* **RECORDS FOR THIS EXERCISE**:
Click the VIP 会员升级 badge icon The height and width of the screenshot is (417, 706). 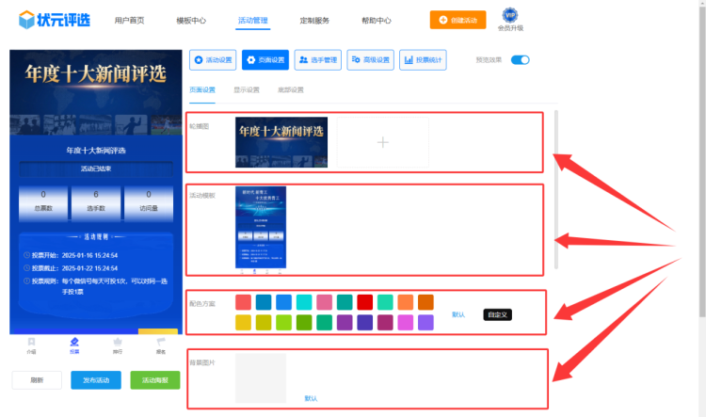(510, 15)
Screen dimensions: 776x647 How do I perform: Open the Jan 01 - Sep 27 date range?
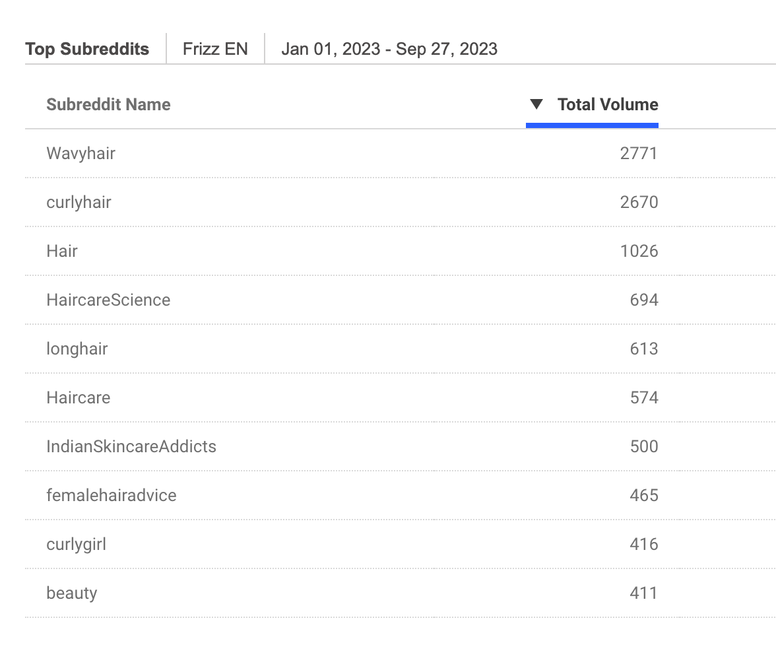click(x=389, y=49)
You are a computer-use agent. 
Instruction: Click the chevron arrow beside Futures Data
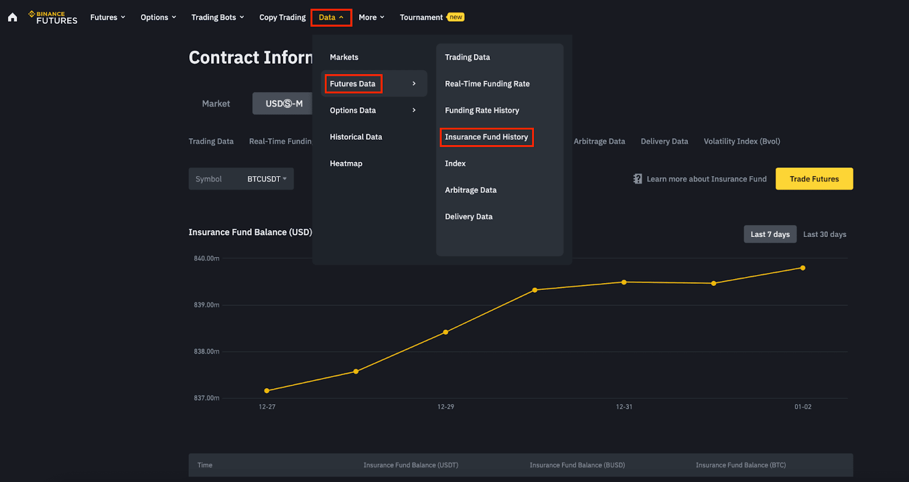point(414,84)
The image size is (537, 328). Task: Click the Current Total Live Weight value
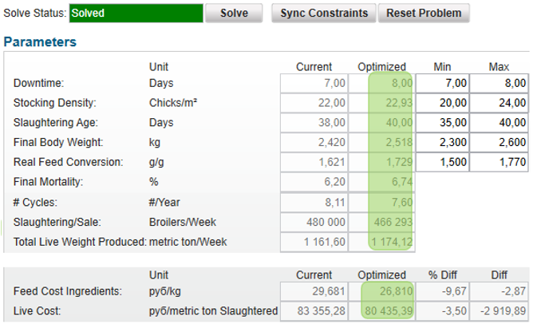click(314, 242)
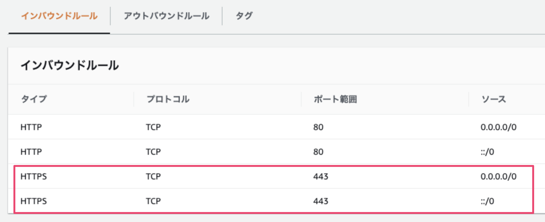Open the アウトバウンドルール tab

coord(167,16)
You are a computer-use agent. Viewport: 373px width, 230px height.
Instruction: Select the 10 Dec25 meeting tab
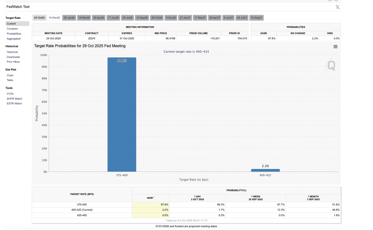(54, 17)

--

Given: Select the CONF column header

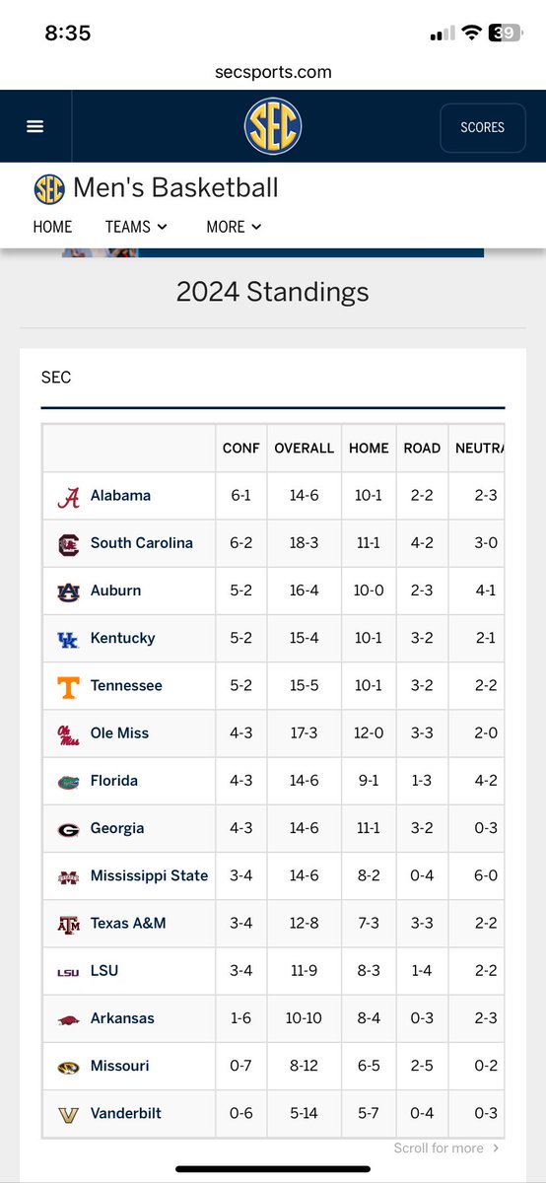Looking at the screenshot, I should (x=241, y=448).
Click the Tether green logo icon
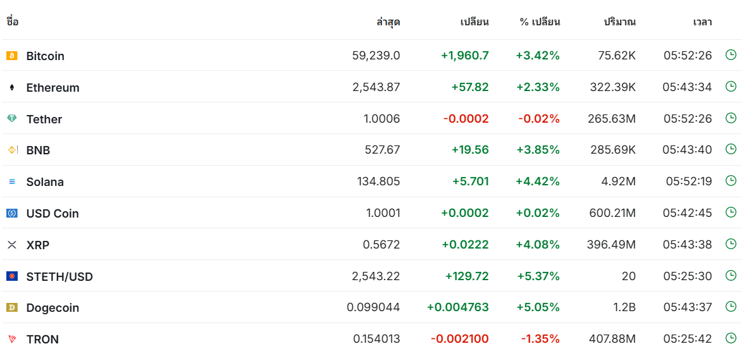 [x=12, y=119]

* * *

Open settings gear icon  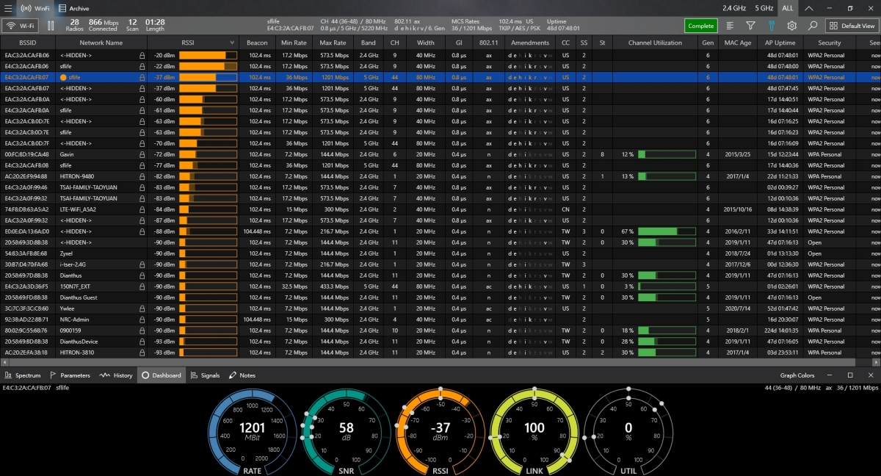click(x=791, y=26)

* **WHAT THE TASK REQUIRES**: Your answer should consist of copies of the lines above that include the string "agent".

* **EXPECTED OUTPUT**:
You are a computer-use agent. 
You are a computer-use agent. Viewport: 373px width, 230px height.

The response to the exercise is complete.